Esta escena podría ser un buen ejemplo de lo que ocurre con el osito de peluche al que se aferran los niños al separarse del adulto responsable de sus cuidados a la hora de irse a dormir, en el momento en el que se apaga la luz. El psicoanalista británico Donald Winnicott estudió en detalle estos objetos evocativos, capaces de activar un efecto auto-calmante y los denominó objetos transicionales por encontrarse simbólicamente situados en la zona de la frontera entre el yo del niño y el de la madre, pero que también podríamos entender como la zona intermedia entre la realidad y la fantasía. ¿Son acaso nuestros dispositivos tecnológicos los equivalentes del osito de peluche de la modernidad?

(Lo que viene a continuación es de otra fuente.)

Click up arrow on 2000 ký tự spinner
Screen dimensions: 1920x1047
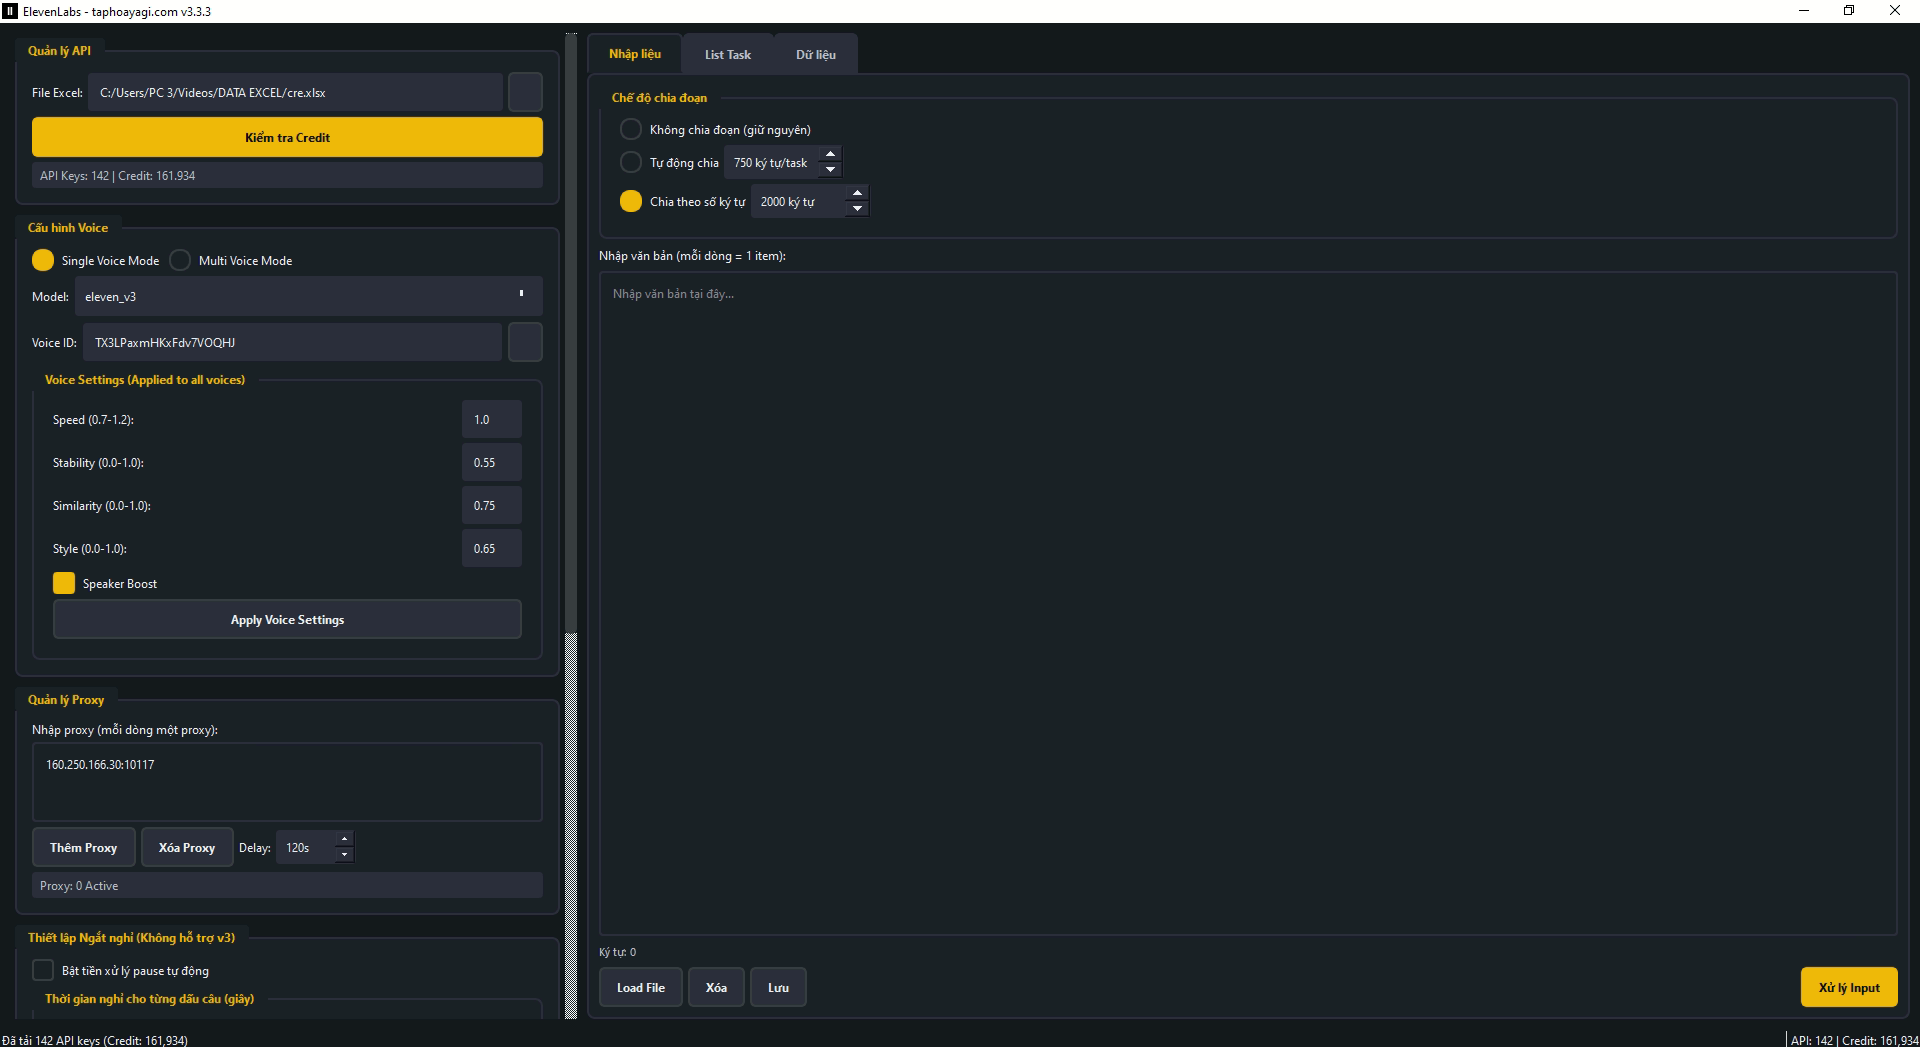[x=857, y=194]
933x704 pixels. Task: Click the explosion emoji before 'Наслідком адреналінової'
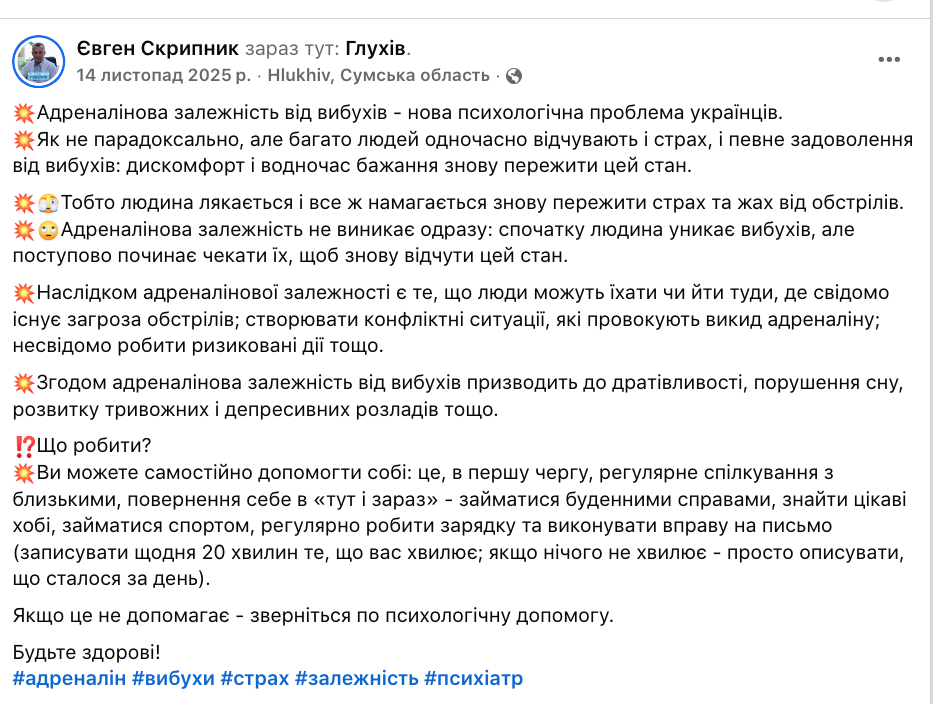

En un artículo publicado en 1983, que lleva el título de esta columna, el psicoanalista Theodore Shapiro, de la universidad estadounidense de Cornell, describe un intercambio breve pero significativo con Emily, de cinco años de edad, cuyos padres la trajeron a consulta porque padecía de terrores nocturnos. El doctor Shapiro descubrió que no hacía mucho tiempo, dos de sus primas habían fallecido en un incendio en una casa de campo y que sus dificultades aparecieron poco después de esa tragedia. El trauma imposible de ser procesado en su momento dejó a Emily con la idea de que dormir era equivalente a morirse, y por lo tanto, su mente asociaba el sueño a peligros mortales. Shapiro logró ayudarla a crear un espacio en la conversación a partir del cual le fue posible separar los dos conceptos que de alguna manera habían sido fusionados en su inconsciente como sinónimos.
En este caso fueron necesarias las condiciones de una conversación empática, una escucha atenta y flotante, cara a cara, entre el psicoanalista y el paciente, en un espacio en el que la niña se sintió segura–como también ocurrió en mi encuentro con la joven en el avión–. No hubo que adentrarse en intervenciones de psicología profunda. Ambos ejemplos dan testimonio de que el inconsciente aún nos ocupa, que está presente en nuestras interacciones con otros, en nuestras conversaciones. Por medio del lenguaje da forma a lo que sentimos y a lo que pensamos. Es entonces que el subconsciente se manifiesta y nos toma por sorpresa, retroactivamente, en los momentos en que estas experiencias han imprimido en nosotros una huella transformadora.